Not a Knee-Slapper

Slapstick by Kurt Vonnegut

Grade: B

Though Vonnegut never once mentioned the word granfalloon, this story is about the greatest group of granfalloons ever invented. The president of the United States thinks that artificial families will make everyone “lonesome no more,” so he designs a system of randomly-assigned middle names (e.g., Daffodil-11) to give each person an adopted family of thousands. After most of the population is decimated by disease, the president finds his way to Manhattan, where he becomes a sort of king in the ruins of the American way of life. The artificial families that he invented become the means by which people join together and help one another in the postapocalyptic world. It is utterly unbelievable, as is the backstory about the president’s birth and upbringing (he had a twin sister; both of them were monstrous-looking at birth and assumed to be idiots, so they were never educated, yet they developed a genius combined intellect).

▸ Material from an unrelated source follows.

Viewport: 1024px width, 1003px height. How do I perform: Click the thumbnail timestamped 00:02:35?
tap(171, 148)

So the story is so-so and the repetition of the phrase “Hi ho” is enough to drive one insane. Slapstick does not rank among Vonnegut’s best, but it is worth reading for the prologue. It’s a shame he didn’t write the rest of the book in the same vein.

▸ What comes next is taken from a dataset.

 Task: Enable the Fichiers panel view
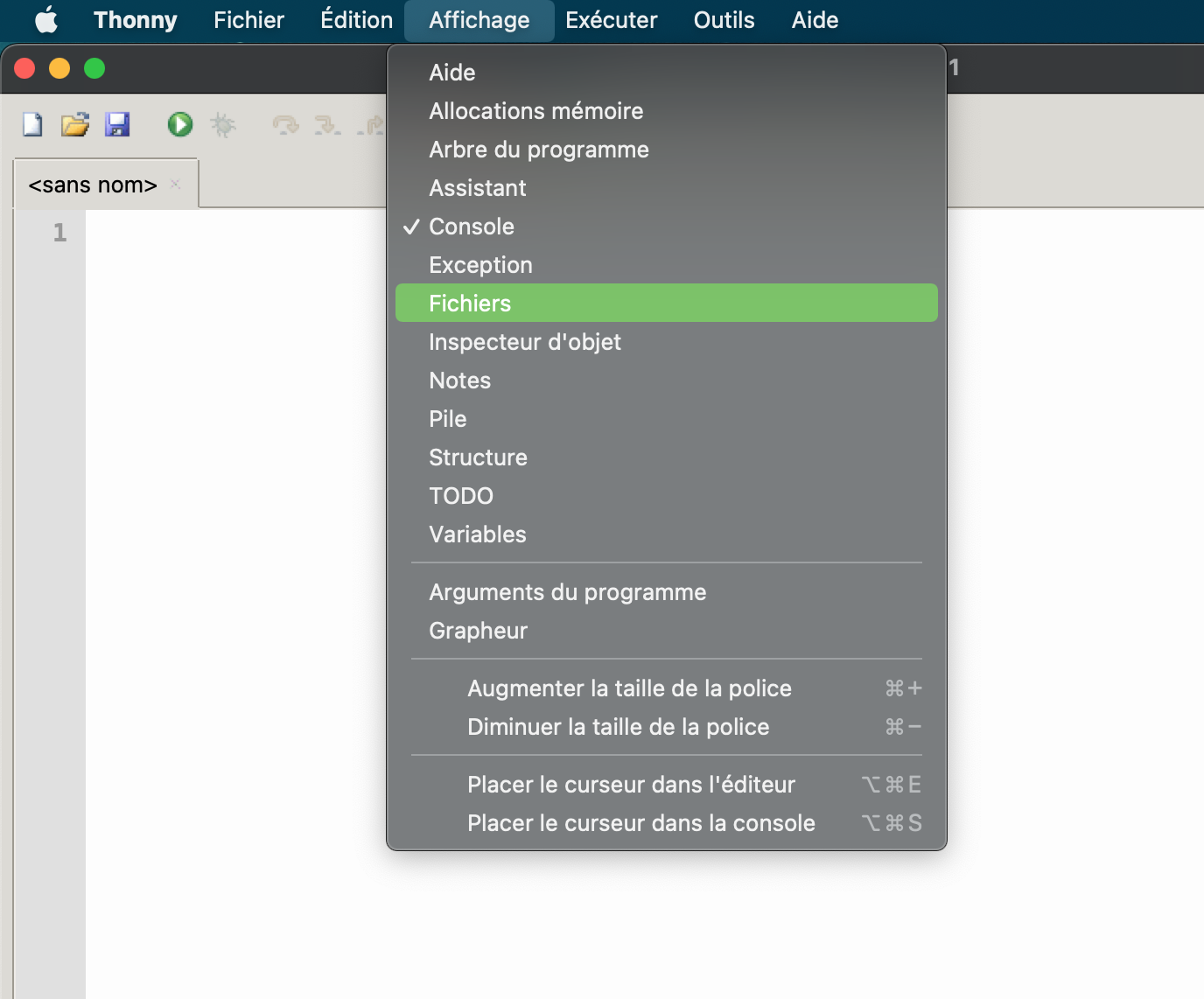[470, 304]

My favorite passage is from the prologue.

Love is where you find it. I think it is foolish to go looking for it, and I think it can often be poisonous.

I wish that people who are conventionally supposed to love each other would say to each other, when they fight, “Please—a little less love, and a little more common decency.”

Next up in the Vonnegut Marathon is Jailbird. Give me a little time to recover from all that “Hi ho” and then we’ll see what Jailbird has to offer.